Los agentes del servicio antidroga de la Guardia Civil -concretamente de la unidad conocida como Equipo de Delincuencia Organizada y Antidroga (EDOA)- se encontraban la semana pasada realizando una operación en la avenida de la Raza. Mientras vigilaban, los guardias civiles se dieron cuenta de que una furgoneta de mediano tamaño estaba aparcada de forma anómala. El vehículo estaba demasiado separado de la acera y sobresalía bastante más de lo habitual.

Los agentes tomaron la matrícula y la corroboraron con el registro de vehículos. En este fichero la furgoneta aparecía como sustraída. La denuncia por robo había sido presentada el pasado 10 de enero en la comisaría de la Policía Nacional en el distrito Macarena. Sabiendo que el coche estaba robado, los guardias se acercaron a la furgoneta y vieron por una de las ventanillas que en su interior había numerosas cajas de cartón.

Los agentes llegaron a pensar que el vehículo podía contener algún tipo de mercancía fraudulenta, como puede ser el tabaco, pero difícilmente podían sospechar en un primer momento que estaban ante el mayor alijo de cocaína de la historia reciente de la Guardia Civil en la provincia de Sevilla. Por ello montaron una vigilancia y esperaron a que llegara alguien a recoger la furgoneta. De esta forma pretendían detener al posible autor del robo y averiguar cuál era la carga que llevaba.

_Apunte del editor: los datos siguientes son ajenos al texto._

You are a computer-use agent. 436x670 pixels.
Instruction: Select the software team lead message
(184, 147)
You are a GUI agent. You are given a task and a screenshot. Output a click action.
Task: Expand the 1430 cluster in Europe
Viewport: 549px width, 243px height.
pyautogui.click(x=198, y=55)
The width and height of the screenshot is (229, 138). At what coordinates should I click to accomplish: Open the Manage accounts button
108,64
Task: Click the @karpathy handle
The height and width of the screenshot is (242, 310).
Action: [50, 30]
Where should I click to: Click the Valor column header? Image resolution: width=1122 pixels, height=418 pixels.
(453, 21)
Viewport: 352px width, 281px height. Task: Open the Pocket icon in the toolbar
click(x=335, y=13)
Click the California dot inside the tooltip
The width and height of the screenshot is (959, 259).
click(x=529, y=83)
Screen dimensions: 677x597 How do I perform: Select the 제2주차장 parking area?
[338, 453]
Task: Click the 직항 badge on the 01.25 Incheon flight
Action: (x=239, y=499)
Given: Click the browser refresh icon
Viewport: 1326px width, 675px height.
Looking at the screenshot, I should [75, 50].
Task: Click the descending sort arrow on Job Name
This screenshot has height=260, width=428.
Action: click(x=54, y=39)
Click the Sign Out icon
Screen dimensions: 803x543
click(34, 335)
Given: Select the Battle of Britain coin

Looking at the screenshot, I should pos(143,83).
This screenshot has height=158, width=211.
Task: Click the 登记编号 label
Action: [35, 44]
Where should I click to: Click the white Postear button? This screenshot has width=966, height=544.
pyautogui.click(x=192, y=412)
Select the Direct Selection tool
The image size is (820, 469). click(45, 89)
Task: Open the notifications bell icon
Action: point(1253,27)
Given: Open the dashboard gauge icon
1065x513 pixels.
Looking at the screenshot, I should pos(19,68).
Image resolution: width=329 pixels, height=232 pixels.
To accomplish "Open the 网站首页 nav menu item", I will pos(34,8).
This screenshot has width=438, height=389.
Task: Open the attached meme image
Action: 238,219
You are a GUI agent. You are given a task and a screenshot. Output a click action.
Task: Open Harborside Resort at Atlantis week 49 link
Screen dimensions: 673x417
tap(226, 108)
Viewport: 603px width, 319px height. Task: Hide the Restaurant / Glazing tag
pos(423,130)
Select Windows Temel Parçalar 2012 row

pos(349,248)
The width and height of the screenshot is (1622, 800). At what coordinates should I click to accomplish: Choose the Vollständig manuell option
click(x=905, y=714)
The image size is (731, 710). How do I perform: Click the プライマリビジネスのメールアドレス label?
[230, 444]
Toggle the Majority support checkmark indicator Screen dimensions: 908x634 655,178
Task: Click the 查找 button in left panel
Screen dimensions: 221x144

Tras varias horas de espera sin que apareciera nadie, los guardias civiles decidieron desmontar la furgoneta. No hizo falta. Cuando llegaron al vehículo descubrieron que estaba abierto y con las llaves puestas. En el interior, en la zona de carga, había siete cajas de cartón que contenían unas bolsas de plástico sin ninguna etiqueta y llenas de polvo blanco. Los agentes realizaron el test de droga y comprobaron que se trataba de cocaína, con lo que la furgoneta y la sustancia estupefaciente quedaron requisadas y fueron trasladadas a las dependencias del instituto armado.

Ahora la Guardia Civil trabaja en averiguar a quién pertenecía esta partida de cocaína y por qué tuvo tan escaso cuidado quien la dejó en el interior de una furgoneta en la avenida de la Raza. No se descarta que el responsable de la carga se percatara de la presencia policial y huyera dejando abandonado el vehículo y creyendo que iban a por él.

El juez que se ha hecho cargo del caso ha decretado el secreto sobre las actuaciones y la Guardia Civil confía en que en las próximas fechas se detenga a alguna persona relacionada con este alijo. Una idea de la magnitud del mismo la ofrece la comparación con las estadísticas del año pasado. A lo largo de 2007, la Policía Nacional y la Guardia Civil se incautaron de 125 kilos de cocaína en total en la provincia de Sevilla. De un golpe el instituto armado acaba de requisar casi el doble de esta cantidad.